There is a conference talk by Elder Holland that goes into detail about how parents should never compare their children. It does neither the parent or the child any good. 

Frank and I still have a hard time believing it when our other CF kids have different physical trials than our first,Maelee, did. It seems clear to us now how very blessed Maelee was in her infant and toddler years with her disease. 

So our pulmonologyst probably gets sick of us referencing our first experience  with "the p word" (pseudomonas). Maelee got a throat swab that cultured  for the P word when  she was 10 months old. She was unsymptomatic. No bugger nose, no cough, fever, etc. We completed some rounds of the 28 day antibiotic, did a bronchoscopy to make sure it was gone and moved on. She has cultured for it a handful of times since then (always when we have a new baby in the house) but we run the antibiotic and move forward - at home.

On July 14th all our CF kids had a clinic visit and got throat swabs done.
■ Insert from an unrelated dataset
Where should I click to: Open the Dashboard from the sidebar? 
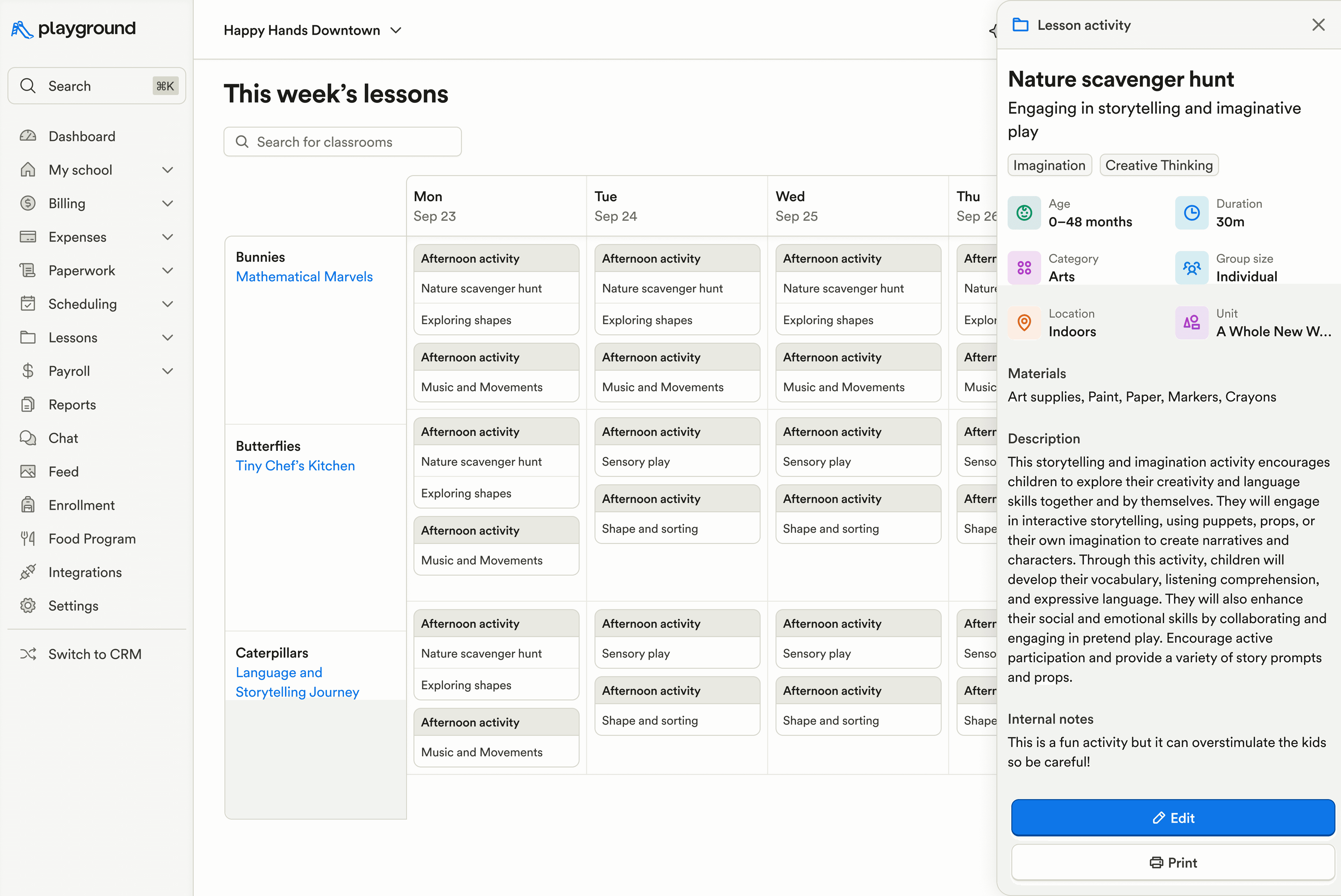(x=82, y=136)
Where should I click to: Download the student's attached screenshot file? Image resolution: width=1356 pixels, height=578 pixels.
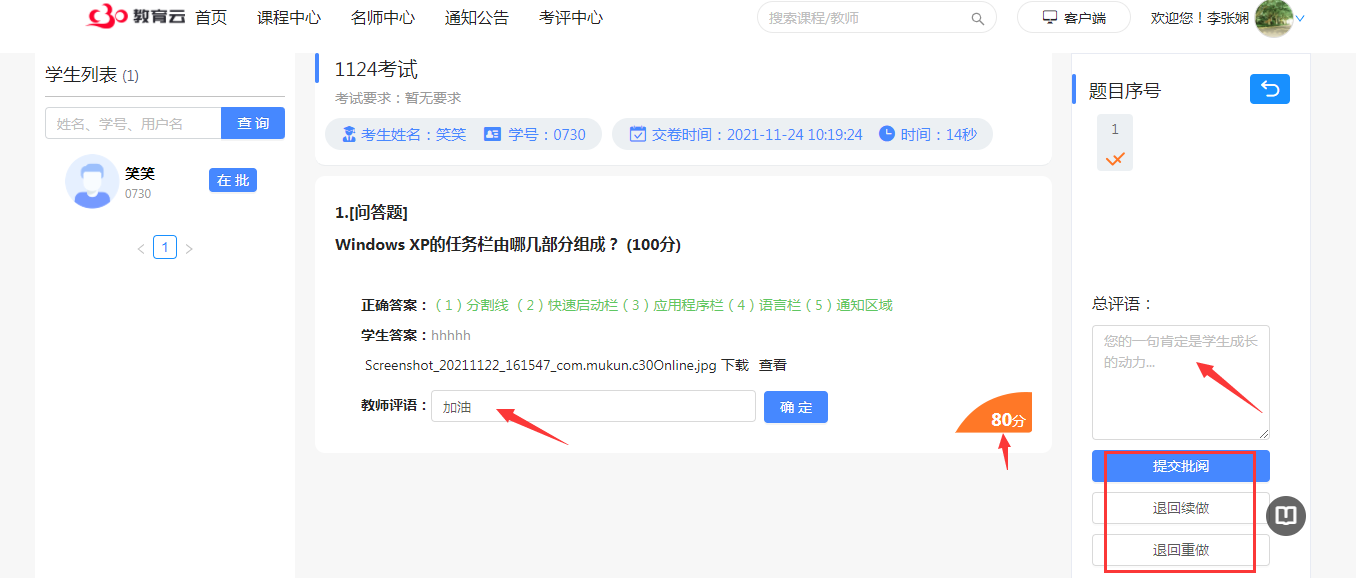[x=735, y=366]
Maelee came back with the P word, Orson's came back clean, and Ruby came back with achromabactor. At the time of the results of these tests Ruby was unsymptomatic. Maelee started her new standard Tobi Podhaler regemin and we moved on.

Then a small cough for Ruby began to grow into a spasm puke inducing scary cough for Ruby. I took her in 3 times to be listened to by the pediatrician last week which led to a chest x ray which led to the hospital in attempt to irradicate the bacteria.

So after finding out what "deep suction" looks like on a newborn, and having a nasal swab, throat swab, another chest x ray, and blood work done we sit and wait for the last test to come back. We need to know if the P word is the reason Ruby is scary-red faced-puke coughing OR if it is the achromabactor. All other standard respiratory conditions have come back negative so it is being presumed that a gnarly CF bacteria is making a home in Ruby at 36 days old. The treatment for that will be 7 days of IV antibiotics in the hospital.

So in the mean time since the hospital is already busy and its the weekend, we wait. The incredible thing is Ruby has had no fever, remains hungry, and all is well besides a lingering cough. 

So once again the words of a conference talk (The Tongue of Angels) are proven valuable information to log in my brain. "Try not to  compare your children, even if you think you are skillful at it."